São 150 famílias cadastradas que depositam resíduos em 38 pontos de coleta. Cada rua conta com um morador responsável pela operação, que junta 8 toneladas de resíduos por mês. “Estimamos que 750 pessoas sejam diretamente beneficiadas com o serviço de coleta seletiva orgânica”, diz Cintia Aldaci da Cruz, 30 anos, moradora de Chico Mendes e uma das coordenadoras do movimento.
Além da retirada do lixo, o grupo produz adubo orgânico com a compostagem do material e faz o recolhimento de óleo de cozinha usado, que serve de matéria-prima para produzir sabão. Parte da produção de ervas e hortaliças do quintal da sede, da escola América Dutra Machado e de um terreno às margens da Via Expressa é comercializada para angariar recursos que mantêm o projeto. O restante é distribuído para a comunidade.
OS FRUTOS DO TRABALHO
Muita coisa mudou com a chegada dos baldinhos. “Antes, o pessoal colocava o lixo todo a céu aberto – tinha muito rato e cheiro ruim”, conta Isaura Carmelina Loss, de 70 anos, que vive há mais de 30 na comunidade Nossa Senhora da Glória. Quando começou a coletar os resíduos que produzia, ela percebeu que o ambiente ficava mais limpo e propôs às vizinhas que fizessem o mesmo. Isaura vive com dois filhos. Enquanto toma o chimarrão, conta que, com o processo de compostagem e o adubo orgânico que recebe do pessoal do projeto, voltou a plantar, como fazia quando vivia no interior do Rio Grande do Sul. “Gosto da natureza”, diz. “Agora, tenho plantas em casa.”

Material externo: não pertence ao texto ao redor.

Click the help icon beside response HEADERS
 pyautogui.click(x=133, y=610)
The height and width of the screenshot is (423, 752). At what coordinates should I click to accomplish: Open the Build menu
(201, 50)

Além de mais adeptos, a Revolução dos Baldinhos tem ganhado visibilidade e reconhecimento. Em 2011, Ana Karolina, uma das coordenadoras, foi ao evento Terra Madre, em Turim, na Itália, apresentar a experiência que desenvolveram em Florianópolis. Em 2013, o projeto ficou em segundo lugar no Prêmio Fundação Banco do Brasil de Tecnologia Social e entre as quatro tecnologias aplicáveis a empreendimentos do programa Minha Casa Minha Vida. A Assembleia Legislativa de Santa Catarina também reconheceu a Revolução dos Baldinhos por boas práticas ambientais comprometidas com a alimentação saudável. Este ano, o método será replicado em um conjunto habitacional do Minha Casa em São Paulo.
- Ana Karolina da Conceição, coordenadora da Revolução dos Baldinhos, foi uma das primeiras moradoras a aderir à coleta (Dieine Gomez/Believe.Earth)
- Há dez anos no projeto, Cintia Aldaci da Cruz é uma das coordenadoras da gestão comunitária de resíduos da Revolução dos Baldinhos (Dieine Gomez/Believe.Earth)
- Munique Joaquim Machado, colaboradora do pátio de compostagem, e Marcos José de Abreu, ativista ambiental e um dos idealizadores da Revolução (Dieine Gomez/Believe.Earth)
- Isaura Carmelina Loss, moradora da comunidade Nossa Senhora da Glória, é uma das participantes do projeto (Clarissa Peixoto/Believe.Earth)
Para manter tudo funcionando, o grupo recebe doações ou submete propostas a editais por meio da ONG Cepagro. Outras fontes de renda são as oficinas e palestras sobre a experiência e as técnicas de coleta e compostagem. “Queremos formalizar nossa atuação como cooperativa, melhorar nossa forma de trabalho e firmar outras parcerias para, quem sabe, levar a Revolução a outros bairros”, afirma Ana Karolina.
A Revolução é mais do que um movimento para coleta de resíduos, compostagem e produção de insumos. “Quando a gente vai numa casa recolher os baldinhos, a gente conversa, descobre o que acontece no dia a dia das pessoas e tenta ajudar a resolver as situações que aparecem”, diz Ana Karolina. Para a coordenadora Cintia Aldaci, a Revolução também aumentou a autoestima dos moradores. “As pessoas começam a perceber que têm força, que são empoderadas, que é possível fazer alguma coisa”, afirma.